(Data for pointing at targets)
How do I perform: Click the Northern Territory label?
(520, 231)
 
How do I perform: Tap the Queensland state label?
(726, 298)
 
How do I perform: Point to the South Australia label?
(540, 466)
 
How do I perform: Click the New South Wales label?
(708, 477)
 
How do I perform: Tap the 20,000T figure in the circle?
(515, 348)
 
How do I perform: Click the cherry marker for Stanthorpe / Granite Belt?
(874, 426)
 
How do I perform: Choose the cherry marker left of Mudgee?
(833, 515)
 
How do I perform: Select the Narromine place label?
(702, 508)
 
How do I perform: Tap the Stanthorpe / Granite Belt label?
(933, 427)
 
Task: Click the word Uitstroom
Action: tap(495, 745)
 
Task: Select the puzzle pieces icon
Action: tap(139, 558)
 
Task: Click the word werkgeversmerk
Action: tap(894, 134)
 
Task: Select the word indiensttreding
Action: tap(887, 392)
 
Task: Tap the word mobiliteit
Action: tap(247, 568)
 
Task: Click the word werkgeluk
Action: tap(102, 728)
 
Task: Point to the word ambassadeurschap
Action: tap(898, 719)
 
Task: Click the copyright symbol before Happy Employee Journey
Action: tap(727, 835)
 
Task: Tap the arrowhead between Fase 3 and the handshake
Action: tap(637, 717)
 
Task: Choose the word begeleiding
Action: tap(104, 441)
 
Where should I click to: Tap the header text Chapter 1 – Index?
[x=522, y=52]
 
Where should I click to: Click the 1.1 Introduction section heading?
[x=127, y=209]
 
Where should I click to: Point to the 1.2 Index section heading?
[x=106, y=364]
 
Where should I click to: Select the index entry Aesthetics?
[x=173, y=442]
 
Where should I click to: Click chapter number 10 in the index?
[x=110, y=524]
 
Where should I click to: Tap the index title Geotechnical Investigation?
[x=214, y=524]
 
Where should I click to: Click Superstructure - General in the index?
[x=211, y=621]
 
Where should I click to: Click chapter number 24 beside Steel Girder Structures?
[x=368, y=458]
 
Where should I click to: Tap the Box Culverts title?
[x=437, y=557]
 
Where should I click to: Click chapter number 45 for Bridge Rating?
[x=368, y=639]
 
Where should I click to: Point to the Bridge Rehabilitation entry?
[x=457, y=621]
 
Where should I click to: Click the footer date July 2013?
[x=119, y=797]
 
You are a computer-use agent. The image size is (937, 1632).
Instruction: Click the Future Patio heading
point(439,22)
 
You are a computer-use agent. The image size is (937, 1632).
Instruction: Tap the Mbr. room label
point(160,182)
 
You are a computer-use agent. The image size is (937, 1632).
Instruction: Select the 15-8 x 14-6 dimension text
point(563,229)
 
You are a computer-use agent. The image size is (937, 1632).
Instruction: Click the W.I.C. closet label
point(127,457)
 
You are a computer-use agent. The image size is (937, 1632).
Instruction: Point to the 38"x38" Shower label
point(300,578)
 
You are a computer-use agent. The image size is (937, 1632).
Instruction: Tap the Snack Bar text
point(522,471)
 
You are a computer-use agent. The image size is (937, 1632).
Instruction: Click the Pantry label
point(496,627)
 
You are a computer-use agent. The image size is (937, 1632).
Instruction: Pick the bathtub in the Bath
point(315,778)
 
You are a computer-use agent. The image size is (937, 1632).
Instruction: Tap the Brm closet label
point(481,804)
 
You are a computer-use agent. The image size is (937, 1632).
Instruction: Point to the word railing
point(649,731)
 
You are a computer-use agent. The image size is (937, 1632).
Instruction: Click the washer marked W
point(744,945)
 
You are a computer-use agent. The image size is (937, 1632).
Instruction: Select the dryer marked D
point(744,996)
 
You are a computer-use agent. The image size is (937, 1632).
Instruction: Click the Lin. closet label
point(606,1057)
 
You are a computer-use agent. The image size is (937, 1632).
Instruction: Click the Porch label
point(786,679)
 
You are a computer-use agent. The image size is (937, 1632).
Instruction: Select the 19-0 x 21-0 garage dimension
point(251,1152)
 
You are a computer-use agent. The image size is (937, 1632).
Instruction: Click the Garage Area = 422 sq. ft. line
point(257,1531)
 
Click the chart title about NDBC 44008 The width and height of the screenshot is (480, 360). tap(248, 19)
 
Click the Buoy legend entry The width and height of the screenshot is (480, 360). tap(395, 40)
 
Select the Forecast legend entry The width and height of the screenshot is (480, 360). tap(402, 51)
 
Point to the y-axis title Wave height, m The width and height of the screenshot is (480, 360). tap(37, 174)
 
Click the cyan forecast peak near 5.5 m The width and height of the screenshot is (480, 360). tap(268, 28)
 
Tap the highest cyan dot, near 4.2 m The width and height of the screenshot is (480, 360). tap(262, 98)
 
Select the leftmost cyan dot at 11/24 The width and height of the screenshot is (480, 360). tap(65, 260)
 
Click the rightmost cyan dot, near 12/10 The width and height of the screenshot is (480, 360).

→ Prompt
Return all of the data above line for line, with every character unchanged.

→ Written solution
How do I perform: Click the Northern Territory label?
(520, 231)
 
How do I perform: Tap the Queensland state label?
(726, 298)
 
How do I perform: Point to the South Australia label?
(540, 466)
 
How do I perform: Click the New South Wales label?
(708, 477)
 
How do I perform: Tap the 20,000T figure in the circle?
(515, 348)
 
How do I perform: Click the cherry marker for Stanthorpe / Granite Belt?
(874, 426)
 
How do I perform: Choose the cherry marker left of Mudgee?
(833, 515)
 
How do I perform: Select the Narromine place label?
(702, 508)
 
How do I perform: Tap the Stanthorpe / Granite Belt label?
(933, 427)
 
Task: Click the word Uitstroom
Action: tap(495, 745)
 
Task: Select the puzzle pieces icon
Action: tap(139, 558)
 
Task: Click the word werkgeversmerk
Action: tap(894, 134)
 
Task: Select the word indiensttreding
Action: tap(887, 392)
 
Task: Tap the word mobiliteit
Action: tap(247, 568)
 
Task: Click the word werkgeluk
Action: tap(102, 728)
 
Task: Point to the word ambassadeurschap
Action: tap(898, 719)
 
Task: Click the copyright symbol before Happy Employee Journey
Action: tap(727, 835)
 
Task: Tap the arrowhead between Fase 3 and the handshake
Action: tap(637, 717)
 
Task: Choose the word begeleiding
Action: tap(104, 441)
 
Where should I click to: Tap the header text Chapter 1 – Index?
[x=522, y=52]
 
Where should I click to: Click the 1.1 Introduction section heading?
[x=127, y=209]
 
Where should I click to: Point to the 1.2 Index section heading?
[x=106, y=364]
 
Where should I click to: Select the index entry Aesthetics?
[x=173, y=442]
 
Where should I click to: Click chapter number 10 in the index?
[x=110, y=524]
 
Where should I click to: Tap the index title Geotechnical Investigation?
[x=214, y=524]
 
Where should I click to: Click Superstructure - General in the index?
[x=211, y=621]
 
Where should I click to: Click chapter number 24 beside Steel Girder Structures?
[x=368, y=458]
 
Where should I click to: Tap the Box Culverts title?
[x=437, y=557]
 
Where should I click to: Click chapter number 45 for Bridge Rating?
[x=368, y=639]
 
Where should I click to: Point to the Bridge Rehabilitation entry?
[x=457, y=621]
 
Where should I click to: Click the footer date July 2013?
[x=119, y=797]
 
You are a computer-use agent. The image size is (937, 1632).
Instruction: Click the Future Patio heading
point(439,22)
 
You are a computer-use agent. The image size is (937, 1632).
Instruction: Tap the Mbr. room label
point(160,182)
 
You are a computer-use agent. The image size is (937, 1632).
Instruction: Select the 15-8 x 14-6 dimension text
point(563,229)
 
You are a computer-use agent. The image size is (937, 1632).
Instruction: Click the W.I.C. closet label
point(127,457)
 
You are a computer-use agent. The image size is (937, 1632).
Instruction: Point to the 38"x38" Shower label
point(300,578)
 
You are a computer-use agent. The image size is (937, 1632).
Instruction: Tap the Snack Bar text
point(522,471)
 
You are a computer-use agent. The image size is (937, 1632).
Instruction: Click the Pantry label
point(496,627)
 
You are a computer-use agent. The image size is (937, 1632).
Instruction: Pick the bathtub in the Bath
point(315,778)
 
You are a computer-use agent. The image size is (937, 1632).
Instruction: Tap the Brm closet label
point(481,804)
 
You are a computer-use agent. The image size is (937, 1632).
Instruction: Point to the word railing
point(649,731)
 
You are a computer-use agent. The image size is (937, 1632).
Instruction: Click the washer marked W
point(744,945)
 
You are a computer-use agent. The image size is (937, 1632).
Instruction: Select the dryer marked D
point(744,996)
 
You are a computer-use agent. The image size is (937, 1632).
Instruction: Click the Lin. closet label
point(606,1057)
 
You are a computer-use agent. The image size is (937, 1632).
Instruction: Click the Porch label
point(786,679)
 
You are a computer-use agent. The image size is (937, 1632).
Instruction: Select the 19-0 x 21-0 garage dimension
point(251,1152)
 
You are a computer-use agent. The image size is (937, 1632).
Instruction: Click the Garage Area = 422 sq. ft. line
point(257,1531)
 
Click the chart title about NDBC 44008 The width and height of the screenshot is (480, 360). tap(248, 19)
 
Click the Buoy legend entry The width and height of the screenshot is (480, 360). tap(395, 40)
 
Select the Forecast legend entry The width and height of the screenshot is (480, 360). tap(402, 51)
 
Point to the y-axis title Wave height, m The width and height of the screenshot is (480, 360). tap(37, 174)
 
Click the cyan forecast peak near 5.5 m The width and height of the screenshot is (480, 360). tap(268, 28)
 
Tap the highest cyan dot, near 4.2 m The width and height of the screenshot is (480, 360). tap(262, 98)
 
Select the leftmost cyan dot at 11/24 The width and height of the screenshot is (480, 360). tap(65, 260)
 
Click the rightmost cyan dot, near 12/10 The width and height of the screenshot is (480, 360).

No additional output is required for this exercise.